What this task involves: The line containing "Given: Click the No Data info icon" marks the start; please restate exactly that line and only the lines following it through the end of the material below.

Data extract:
════════════════════
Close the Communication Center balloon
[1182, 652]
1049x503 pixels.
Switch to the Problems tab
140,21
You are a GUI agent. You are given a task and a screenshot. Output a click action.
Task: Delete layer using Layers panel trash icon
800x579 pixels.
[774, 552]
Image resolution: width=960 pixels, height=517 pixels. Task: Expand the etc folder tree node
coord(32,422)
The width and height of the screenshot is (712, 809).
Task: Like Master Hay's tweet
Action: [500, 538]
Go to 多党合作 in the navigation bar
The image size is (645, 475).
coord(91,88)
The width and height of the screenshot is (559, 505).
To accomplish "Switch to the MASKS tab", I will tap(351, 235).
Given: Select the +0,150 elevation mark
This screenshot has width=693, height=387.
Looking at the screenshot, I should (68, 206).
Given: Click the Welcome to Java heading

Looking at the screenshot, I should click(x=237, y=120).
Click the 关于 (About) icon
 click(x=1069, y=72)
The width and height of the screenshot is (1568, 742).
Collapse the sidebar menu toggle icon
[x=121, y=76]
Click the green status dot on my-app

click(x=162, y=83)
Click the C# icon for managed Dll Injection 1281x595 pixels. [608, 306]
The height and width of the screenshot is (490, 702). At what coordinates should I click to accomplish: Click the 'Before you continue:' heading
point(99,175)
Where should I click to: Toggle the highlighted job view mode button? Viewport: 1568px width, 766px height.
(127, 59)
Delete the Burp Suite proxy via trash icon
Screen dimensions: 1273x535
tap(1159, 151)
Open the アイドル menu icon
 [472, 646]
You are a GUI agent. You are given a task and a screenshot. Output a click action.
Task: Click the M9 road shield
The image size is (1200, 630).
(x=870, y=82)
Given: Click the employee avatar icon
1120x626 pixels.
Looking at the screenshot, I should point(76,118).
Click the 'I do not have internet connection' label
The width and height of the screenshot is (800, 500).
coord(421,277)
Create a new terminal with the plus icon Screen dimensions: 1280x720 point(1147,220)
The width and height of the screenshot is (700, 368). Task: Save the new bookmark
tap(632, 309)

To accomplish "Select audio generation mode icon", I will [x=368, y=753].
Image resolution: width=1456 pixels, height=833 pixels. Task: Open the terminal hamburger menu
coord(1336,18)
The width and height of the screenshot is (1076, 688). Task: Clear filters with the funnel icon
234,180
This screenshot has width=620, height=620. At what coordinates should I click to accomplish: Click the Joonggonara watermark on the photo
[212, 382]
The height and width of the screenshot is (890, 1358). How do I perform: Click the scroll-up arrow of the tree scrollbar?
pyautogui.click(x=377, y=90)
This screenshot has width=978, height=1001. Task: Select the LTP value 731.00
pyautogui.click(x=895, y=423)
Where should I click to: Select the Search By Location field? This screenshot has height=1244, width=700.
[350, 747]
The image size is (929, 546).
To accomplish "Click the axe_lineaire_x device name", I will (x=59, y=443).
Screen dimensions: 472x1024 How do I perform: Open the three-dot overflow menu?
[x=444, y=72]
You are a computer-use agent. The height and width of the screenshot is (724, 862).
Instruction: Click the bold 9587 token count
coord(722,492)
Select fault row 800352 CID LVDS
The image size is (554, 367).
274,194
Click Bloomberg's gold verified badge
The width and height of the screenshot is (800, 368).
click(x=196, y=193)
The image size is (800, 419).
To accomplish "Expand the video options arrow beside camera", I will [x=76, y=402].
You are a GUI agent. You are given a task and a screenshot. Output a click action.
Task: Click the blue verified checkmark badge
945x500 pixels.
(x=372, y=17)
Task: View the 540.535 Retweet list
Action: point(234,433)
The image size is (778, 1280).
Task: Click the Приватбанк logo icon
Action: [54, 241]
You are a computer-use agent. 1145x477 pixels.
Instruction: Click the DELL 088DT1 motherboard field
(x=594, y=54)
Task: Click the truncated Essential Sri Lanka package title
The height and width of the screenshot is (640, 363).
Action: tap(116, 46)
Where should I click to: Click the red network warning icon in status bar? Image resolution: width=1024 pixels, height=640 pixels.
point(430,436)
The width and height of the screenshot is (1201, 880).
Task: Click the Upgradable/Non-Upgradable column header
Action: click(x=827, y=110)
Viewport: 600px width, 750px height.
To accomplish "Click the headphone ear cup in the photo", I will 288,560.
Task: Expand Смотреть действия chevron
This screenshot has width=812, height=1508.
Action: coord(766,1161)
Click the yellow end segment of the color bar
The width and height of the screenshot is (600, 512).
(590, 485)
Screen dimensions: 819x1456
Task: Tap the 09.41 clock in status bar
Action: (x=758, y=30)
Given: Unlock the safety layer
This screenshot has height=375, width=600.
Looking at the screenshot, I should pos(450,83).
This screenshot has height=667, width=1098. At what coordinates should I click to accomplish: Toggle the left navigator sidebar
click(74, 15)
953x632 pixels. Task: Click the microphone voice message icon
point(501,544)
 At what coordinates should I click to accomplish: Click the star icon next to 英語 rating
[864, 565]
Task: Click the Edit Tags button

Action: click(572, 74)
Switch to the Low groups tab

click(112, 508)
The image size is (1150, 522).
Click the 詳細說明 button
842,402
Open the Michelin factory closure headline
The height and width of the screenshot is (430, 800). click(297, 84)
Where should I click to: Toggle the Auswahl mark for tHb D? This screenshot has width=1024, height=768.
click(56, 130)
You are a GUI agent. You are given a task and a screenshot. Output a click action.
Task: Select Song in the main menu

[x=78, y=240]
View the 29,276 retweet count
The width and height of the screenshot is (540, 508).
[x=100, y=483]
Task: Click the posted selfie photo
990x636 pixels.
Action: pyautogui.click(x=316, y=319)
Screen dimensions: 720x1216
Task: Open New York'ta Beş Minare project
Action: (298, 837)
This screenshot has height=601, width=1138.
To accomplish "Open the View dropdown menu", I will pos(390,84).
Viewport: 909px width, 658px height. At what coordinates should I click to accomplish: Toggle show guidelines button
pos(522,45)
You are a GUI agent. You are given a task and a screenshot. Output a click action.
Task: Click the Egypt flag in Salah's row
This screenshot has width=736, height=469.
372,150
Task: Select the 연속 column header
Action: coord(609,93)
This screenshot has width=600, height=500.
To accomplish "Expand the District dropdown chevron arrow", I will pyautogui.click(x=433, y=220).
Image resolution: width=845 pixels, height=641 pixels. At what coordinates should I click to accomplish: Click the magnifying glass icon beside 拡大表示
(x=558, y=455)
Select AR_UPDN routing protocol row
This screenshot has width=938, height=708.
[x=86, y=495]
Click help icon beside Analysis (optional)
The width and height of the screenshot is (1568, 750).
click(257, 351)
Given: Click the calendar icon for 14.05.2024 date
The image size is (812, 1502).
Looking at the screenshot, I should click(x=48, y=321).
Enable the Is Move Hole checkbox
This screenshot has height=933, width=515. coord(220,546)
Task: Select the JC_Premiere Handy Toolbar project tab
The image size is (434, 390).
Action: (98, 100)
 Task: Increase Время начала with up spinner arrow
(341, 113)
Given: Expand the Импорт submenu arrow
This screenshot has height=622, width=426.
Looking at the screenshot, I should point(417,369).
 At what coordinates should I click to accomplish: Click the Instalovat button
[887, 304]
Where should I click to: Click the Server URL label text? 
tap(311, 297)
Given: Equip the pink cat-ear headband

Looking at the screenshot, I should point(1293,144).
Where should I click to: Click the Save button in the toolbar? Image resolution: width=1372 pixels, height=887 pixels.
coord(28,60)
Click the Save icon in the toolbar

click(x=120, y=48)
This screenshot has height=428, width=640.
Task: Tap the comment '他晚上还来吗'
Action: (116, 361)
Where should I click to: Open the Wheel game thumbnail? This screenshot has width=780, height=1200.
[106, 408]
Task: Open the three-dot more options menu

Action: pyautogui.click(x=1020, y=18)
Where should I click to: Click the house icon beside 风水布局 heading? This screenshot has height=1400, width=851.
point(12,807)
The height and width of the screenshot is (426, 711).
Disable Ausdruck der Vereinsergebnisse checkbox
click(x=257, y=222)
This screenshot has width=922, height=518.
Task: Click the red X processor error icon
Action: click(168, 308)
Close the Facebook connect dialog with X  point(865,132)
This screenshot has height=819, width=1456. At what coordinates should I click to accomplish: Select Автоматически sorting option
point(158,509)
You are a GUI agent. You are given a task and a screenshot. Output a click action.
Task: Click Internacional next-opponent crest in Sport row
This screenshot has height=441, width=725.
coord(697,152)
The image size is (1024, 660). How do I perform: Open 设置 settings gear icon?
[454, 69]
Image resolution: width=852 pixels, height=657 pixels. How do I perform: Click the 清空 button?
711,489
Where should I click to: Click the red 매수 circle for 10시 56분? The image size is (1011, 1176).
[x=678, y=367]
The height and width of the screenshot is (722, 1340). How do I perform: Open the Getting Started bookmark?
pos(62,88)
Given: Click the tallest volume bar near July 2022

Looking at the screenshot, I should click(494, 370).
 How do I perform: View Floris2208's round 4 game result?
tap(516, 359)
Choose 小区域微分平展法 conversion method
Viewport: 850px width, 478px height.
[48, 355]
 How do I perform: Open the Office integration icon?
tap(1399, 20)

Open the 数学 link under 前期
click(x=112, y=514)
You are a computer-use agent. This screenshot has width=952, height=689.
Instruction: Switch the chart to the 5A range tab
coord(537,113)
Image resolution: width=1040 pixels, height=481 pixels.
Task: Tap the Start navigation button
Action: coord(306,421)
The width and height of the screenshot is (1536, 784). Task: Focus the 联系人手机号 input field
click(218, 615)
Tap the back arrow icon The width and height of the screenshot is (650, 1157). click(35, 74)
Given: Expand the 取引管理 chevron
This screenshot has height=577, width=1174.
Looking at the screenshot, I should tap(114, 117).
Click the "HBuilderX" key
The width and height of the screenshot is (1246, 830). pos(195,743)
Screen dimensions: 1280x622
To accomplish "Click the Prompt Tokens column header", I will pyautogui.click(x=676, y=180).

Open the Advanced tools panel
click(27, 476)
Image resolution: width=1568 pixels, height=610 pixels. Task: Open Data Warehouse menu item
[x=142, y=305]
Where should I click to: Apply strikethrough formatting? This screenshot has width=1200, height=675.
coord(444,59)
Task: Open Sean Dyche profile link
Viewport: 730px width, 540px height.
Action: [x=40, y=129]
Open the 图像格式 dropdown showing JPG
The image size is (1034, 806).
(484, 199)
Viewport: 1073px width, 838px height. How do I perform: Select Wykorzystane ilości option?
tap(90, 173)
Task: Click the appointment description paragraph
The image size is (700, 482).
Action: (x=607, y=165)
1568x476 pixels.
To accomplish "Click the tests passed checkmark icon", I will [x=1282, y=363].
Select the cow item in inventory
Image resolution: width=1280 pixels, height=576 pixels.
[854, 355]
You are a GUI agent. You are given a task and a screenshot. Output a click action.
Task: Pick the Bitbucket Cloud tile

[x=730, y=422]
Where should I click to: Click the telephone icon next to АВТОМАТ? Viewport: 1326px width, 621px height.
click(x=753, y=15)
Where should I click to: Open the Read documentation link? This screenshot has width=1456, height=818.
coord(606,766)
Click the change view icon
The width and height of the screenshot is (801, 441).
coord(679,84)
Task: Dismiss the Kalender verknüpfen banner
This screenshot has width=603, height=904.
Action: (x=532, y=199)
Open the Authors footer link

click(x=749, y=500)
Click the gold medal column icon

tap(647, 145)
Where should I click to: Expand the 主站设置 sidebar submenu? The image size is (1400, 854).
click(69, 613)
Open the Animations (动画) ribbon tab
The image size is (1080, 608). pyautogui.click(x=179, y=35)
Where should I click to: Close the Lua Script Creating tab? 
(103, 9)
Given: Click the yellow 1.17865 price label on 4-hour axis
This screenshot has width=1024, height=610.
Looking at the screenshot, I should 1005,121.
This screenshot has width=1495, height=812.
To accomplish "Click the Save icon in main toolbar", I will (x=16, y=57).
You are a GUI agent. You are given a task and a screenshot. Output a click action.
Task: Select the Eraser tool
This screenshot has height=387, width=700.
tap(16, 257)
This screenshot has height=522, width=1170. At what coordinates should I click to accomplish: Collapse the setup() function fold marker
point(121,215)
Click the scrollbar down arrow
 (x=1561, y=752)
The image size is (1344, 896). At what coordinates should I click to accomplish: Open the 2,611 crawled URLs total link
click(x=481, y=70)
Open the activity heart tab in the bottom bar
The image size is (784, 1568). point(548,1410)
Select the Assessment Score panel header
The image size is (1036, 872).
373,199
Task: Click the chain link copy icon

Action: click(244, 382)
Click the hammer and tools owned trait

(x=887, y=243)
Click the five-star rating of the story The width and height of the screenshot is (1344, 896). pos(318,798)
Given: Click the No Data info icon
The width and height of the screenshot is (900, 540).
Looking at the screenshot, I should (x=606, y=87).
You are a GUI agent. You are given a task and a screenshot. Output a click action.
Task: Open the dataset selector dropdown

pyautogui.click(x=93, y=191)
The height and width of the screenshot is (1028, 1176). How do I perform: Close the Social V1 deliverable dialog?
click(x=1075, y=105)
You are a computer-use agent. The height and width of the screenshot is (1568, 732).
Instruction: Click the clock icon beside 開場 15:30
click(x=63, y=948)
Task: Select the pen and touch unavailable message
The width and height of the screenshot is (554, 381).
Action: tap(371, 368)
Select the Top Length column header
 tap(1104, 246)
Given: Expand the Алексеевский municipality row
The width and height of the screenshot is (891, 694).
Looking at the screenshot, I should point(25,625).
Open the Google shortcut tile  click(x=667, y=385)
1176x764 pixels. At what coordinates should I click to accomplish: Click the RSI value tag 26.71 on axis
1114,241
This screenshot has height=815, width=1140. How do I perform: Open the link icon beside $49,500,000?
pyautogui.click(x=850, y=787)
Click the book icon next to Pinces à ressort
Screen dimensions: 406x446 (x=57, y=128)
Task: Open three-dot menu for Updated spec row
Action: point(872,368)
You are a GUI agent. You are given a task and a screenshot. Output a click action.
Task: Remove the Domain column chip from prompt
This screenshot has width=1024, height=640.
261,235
════════════════════
Exercise output:
Given: Click the No Data info icon
The width and height of the screenshot is (900, 540).
Looking at the screenshot, I should (x=606, y=87).
You are a GUI agent. You are given a task and a screenshot. Output a click action.
Task: Open the dataset selector dropdown

pyautogui.click(x=93, y=191)
The height and width of the screenshot is (1028, 1176). How do I perform: Close the Social V1 deliverable dialog?
click(x=1075, y=105)
You are a computer-use agent. The height and width of the screenshot is (1568, 732).
Instruction: Click the clock icon beside 開場 15:30
click(x=63, y=948)
Task: Select the pen and touch unavailable message
The width and height of the screenshot is (554, 381).
Action: tap(371, 368)
Select the Top Length column header
 tap(1104, 246)
Given: Expand the Алексеевский municipality row
The width and height of the screenshot is (891, 694).
Looking at the screenshot, I should point(25,625).
Open the Google shortcut tile  click(x=667, y=385)
1176x764 pixels. At what coordinates should I click to accomplish: Click the RSI value tag 26.71 on axis
1114,241
This screenshot has height=815, width=1140. How do I perform: Open the link icon beside $49,500,000?
pyautogui.click(x=850, y=787)
Click the book icon next to Pinces à ressort
Screen dimensions: 406x446 (x=57, y=128)
Task: Open three-dot menu for Updated spec row
Action: point(872,368)
You are a GUI agent. You are given a task and a screenshot. Output a click action.
Task: Remove the Domain column chip from prompt
This screenshot has width=1024, height=640.
261,235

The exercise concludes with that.